La regolazione pubblica può rendere la fruizione di tutto ciò più o meno agevole e può rendere per ciò stesso più o meno agevole l’esercizio della fede. Di qui l’intesa, finalizzata a concordare modalità che salvaguardino questo fondamentale diritto: garantendo libertà e protezione rispetto ai luoghi di culto, consentendo l’assistenza spirituale dei propri ministri di culto quando si è in luoghi controllati dallo Stato, si tratti di un ospedale pubblico o di un carcere, arrivando a riconoscere agli effetti civili il matrimonio stipulato con il rito religioso, che è quello dal quale i credenti fanno scaturire il vincolo coniugale.

Nulla di tutto questo vale per gli atei, che non sono uniti da una fede comune e possono essere non credenti ciascuno per le ragioni e con le motivazioni più diverse, che si affidano a un’etica e a una ragione frutto della loro coscienza e della loro meditazione individuale, che non hanno né luoghi né ministri di culto e neppure riti; a meno di non identificarli con le massonerie, che avevano ed hanno luoghi, ministri e riti. Ma una tale identificazione sarebbe davvero ingiusta ed impropria. Questo- sia chiaro- non significa che gli atei, se lo ritengono, non possano associarsi proprio in quanto atei. L’Uaar è dunque un’associazione più che legittima, ma è in quanto tale coperta non dall’art.8, bensì dall’art.16, che garantisce a tutti il diritto di associarsi liberamente e di svolgere così tutte le attività, lecite, che si desiderano. Qualcuno, per sostenere invece la possibile parificazione alle confessioni, ha richiamato l’articolo del Trattato europeo di Lisbona, che riconosce “l’identità e il contenuto specifico” non solo delle chiese e delle comunità religiose, ma anche delle “organizzazione filosofiche non confessionali”, impegnando l’Unione al dialogo con tutte.

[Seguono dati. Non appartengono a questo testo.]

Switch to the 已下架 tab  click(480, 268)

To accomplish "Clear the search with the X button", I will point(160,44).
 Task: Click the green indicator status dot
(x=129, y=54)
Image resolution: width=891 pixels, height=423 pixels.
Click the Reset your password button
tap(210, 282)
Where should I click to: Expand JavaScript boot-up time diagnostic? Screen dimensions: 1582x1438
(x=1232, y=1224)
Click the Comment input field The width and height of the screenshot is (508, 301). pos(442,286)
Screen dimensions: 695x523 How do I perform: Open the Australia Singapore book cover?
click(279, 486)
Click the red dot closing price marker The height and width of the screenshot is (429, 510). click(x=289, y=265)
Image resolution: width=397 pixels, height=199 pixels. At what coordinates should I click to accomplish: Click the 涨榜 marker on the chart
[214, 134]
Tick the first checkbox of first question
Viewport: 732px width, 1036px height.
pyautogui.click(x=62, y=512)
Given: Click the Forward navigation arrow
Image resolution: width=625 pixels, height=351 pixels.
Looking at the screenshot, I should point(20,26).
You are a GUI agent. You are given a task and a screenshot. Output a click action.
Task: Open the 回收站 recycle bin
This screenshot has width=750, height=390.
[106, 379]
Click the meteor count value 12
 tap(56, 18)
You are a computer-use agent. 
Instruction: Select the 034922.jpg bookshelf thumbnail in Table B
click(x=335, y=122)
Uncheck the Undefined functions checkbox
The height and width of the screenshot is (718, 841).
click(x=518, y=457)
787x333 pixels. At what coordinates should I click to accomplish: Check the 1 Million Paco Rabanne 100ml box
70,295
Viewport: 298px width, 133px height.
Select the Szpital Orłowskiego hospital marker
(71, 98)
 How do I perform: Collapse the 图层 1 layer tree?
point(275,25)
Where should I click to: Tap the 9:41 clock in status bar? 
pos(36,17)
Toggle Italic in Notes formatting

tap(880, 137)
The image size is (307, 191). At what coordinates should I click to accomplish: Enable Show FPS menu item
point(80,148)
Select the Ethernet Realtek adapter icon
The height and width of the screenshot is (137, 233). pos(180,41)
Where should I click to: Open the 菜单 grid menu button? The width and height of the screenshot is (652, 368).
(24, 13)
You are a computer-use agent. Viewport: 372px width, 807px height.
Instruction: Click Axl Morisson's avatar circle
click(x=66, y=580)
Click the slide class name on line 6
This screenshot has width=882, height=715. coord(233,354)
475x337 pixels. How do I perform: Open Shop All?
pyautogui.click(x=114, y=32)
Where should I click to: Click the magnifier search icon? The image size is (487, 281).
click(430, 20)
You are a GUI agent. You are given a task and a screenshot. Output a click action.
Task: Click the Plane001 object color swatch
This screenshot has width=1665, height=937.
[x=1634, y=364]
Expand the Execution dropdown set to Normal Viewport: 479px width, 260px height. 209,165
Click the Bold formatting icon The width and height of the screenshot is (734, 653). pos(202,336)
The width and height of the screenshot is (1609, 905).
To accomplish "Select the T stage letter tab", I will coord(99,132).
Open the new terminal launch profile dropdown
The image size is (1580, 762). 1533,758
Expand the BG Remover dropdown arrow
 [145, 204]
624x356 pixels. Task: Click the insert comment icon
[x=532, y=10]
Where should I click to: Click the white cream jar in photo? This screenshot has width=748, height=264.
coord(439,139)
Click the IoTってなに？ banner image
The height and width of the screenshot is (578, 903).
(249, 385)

E’ vero, quell’articolo c’è, ma ciò che vuol dire è che esistono organizzazioni che esprimono visioni e valutazioni ispirate da ragioni soltanto ideali e non interessi economici e materiali. Il dialogo, previsto con i sindacati, va previsto perciò anche con loro e su un diverso terreno. Questo, certo, può accomunare fra loro organizzazioni di credenti e di non credenti. Ma non attribuisce ai non credenti i caratteri che giustificano le intese con i credenti. Se l’Uaar riuscisse ad avere l’intesa- dice chi parla a suo nome- potrebbe celebrare i suoi matrimoni. Io ho sempre pensato che per i non credenti il matrimonio fosse quello civile, conquistato a fatica dallo Stato laico molti decenni fa. E spero proprio che l’Uaar rappresenti- come mi pare- una minoranza davvero esigua dei non credenti in Italia.